As mentioned above, the pathologic differential diagnosis in cases of sclerosing mesenteritis can be quite wide. Liposarcoma, while more common in the retroperitoneum, may arise in the mesentery and is characterized, as in other locations, by the presence of lipoblasts and cellular atypia of varying degrees as well as by typical vascular and stromal patterns. Mesenteric involvement by Hodgkin lymphoma can be associated with fibrosis and a mixed inflammatory background; however, diagnostic Reed-Sternberg cells will be present. Immunostains for relevant lymphoid markers and B-cell gene rearrangement studies may help reveal the neoplastic elements and differentiate Hodgkin lymphoma from mesenteric sclerosis. Signet ring carcinoma from the GI tract may metastasize to the mesentery, resulting in diffuse or nodular lesions with desmoplastic fibrosis. The identification of infiltrating signet ring cells, perhaps aided by cytokeratin immunostains, will allow this entity to be distinguished. Desmoid-type fibromatosis may also occur intra-abdominally, involving the mesentery. The proliferation of fibroblasts tends to be arranged in sweeping bundles and can closely resemble stage 3 mesenteric sclerosis. However, the adipocyte-related features of stage 1 and 2 mesenteric sclerosis are not seen in mesenteric fibromatosis, as this lesion represents a purely fibroblastic proliferation. Importantly, the respect for the bowel wall exhibited by mesenteric sclerosis is not demonstrated by mesenteric fibromatosis, in which the muscularis propria may be infiltrated by proliferating fibroblasts.

* _BRIEF 1_
Answer each question from the passage on sclerosing mesenteritis.
(a) In what location is liposarcoma more common than in the mesentery?
(b) Which cells are diagnostic when Hodgkin lymphoma involves the mesentery?
(c) In mesenteric fibromatosis, what part of the bowel wall may proliferating fibroblasts infiltrate?
* _BRIEF 2_
Does each statement agree with the passage on sclerosing mesenteritis? Answer yes or no and quote the words of the passage that decide it.
(a) Cytokeratin immunostains may help in identifying infiltrating signet ring cells.
(b) Mesenteric fibromatosis shows the adipocyte-related features of stage 1 and 2 mesenteric sclerosis.
(c) In desmoid-type fibromatosis, the fibroblasts tend to be arranged in sweeping bundles.

Saved entries:

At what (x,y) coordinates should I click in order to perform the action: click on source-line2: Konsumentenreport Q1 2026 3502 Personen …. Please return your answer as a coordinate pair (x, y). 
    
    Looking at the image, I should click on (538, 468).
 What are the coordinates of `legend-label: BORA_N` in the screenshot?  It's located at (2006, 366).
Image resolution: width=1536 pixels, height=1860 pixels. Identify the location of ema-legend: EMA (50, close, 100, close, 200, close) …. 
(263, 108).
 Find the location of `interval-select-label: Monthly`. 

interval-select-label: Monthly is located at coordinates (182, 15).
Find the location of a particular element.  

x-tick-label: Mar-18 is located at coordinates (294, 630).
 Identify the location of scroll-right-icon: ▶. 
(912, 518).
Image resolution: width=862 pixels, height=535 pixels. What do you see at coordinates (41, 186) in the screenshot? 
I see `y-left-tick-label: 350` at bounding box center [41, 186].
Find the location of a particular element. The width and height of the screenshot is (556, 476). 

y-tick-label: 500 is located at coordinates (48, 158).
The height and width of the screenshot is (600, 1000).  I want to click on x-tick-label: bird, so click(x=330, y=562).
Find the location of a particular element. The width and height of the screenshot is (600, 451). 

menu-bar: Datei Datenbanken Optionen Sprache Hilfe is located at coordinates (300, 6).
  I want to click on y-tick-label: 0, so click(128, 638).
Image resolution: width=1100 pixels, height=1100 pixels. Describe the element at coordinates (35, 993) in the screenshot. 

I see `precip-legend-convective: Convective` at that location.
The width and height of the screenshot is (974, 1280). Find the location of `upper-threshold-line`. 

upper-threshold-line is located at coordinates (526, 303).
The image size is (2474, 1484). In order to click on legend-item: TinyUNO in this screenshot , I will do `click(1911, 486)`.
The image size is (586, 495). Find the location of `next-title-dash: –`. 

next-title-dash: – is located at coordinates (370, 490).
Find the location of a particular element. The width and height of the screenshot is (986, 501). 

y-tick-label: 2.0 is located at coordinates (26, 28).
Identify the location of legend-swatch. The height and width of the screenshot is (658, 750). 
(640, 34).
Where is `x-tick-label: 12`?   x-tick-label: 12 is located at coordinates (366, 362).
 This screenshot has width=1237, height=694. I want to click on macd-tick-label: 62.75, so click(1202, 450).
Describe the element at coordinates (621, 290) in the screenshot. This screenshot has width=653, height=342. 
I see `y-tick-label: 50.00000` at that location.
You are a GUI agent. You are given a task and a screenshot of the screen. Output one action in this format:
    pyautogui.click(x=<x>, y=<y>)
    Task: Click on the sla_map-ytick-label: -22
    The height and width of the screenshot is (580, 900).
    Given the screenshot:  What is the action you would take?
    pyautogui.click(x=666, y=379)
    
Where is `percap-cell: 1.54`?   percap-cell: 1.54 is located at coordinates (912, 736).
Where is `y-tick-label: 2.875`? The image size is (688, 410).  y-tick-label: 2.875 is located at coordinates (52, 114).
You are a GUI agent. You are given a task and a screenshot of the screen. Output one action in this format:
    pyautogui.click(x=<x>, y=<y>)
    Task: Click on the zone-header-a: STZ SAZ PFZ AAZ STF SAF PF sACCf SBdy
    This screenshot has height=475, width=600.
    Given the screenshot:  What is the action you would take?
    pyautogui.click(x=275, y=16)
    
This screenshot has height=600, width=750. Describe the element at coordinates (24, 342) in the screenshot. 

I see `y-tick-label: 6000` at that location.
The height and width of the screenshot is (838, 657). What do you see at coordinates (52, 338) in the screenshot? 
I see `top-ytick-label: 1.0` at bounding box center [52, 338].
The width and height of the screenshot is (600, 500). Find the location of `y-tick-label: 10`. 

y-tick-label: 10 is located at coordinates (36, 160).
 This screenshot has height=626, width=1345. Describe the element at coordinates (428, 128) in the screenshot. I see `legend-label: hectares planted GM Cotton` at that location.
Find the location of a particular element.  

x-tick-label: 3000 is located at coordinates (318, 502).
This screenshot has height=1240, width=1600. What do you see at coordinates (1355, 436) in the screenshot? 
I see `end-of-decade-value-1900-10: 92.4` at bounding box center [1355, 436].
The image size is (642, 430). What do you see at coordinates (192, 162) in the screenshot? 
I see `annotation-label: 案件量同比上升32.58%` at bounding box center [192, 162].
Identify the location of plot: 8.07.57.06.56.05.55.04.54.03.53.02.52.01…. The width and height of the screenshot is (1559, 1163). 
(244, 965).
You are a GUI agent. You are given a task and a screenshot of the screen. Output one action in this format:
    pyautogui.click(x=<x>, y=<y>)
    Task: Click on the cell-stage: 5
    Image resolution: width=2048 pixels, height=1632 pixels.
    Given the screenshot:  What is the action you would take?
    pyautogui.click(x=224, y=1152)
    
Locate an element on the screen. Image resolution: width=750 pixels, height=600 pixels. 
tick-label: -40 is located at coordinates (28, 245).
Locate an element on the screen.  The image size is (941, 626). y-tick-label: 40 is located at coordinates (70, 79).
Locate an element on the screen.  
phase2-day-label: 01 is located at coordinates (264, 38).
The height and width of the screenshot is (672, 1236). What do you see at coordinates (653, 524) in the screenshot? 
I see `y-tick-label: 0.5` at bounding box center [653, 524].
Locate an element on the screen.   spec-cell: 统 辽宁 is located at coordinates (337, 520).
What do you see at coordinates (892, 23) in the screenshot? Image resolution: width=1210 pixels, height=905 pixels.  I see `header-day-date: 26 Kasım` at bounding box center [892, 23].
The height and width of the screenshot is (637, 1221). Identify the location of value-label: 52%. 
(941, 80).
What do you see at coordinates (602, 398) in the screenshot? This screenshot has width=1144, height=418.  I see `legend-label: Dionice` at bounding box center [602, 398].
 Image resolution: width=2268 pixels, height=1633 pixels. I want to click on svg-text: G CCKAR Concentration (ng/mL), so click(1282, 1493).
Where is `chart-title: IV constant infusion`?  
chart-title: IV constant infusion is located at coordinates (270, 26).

* _ANSWER SPACE 1_
(a) The retroperitoneum.
(b) Reed-Sternberg cells.
(c) The muscularis propria.

* _ANSWER SPACE 2_
(a) Yes: "The identification of infiltrating signet ring cells, perhaps aided by cytokeratin immunostains, will allow this entity to be distinguished."
(b) No: "the adipocyte-related features of stage 1 and 2 mesenteric sclerosis are not seen in mesenteric fibromatosis"
(c) Yes: "The proliferation of fibroblasts tends to be arranged in sweeping bundles"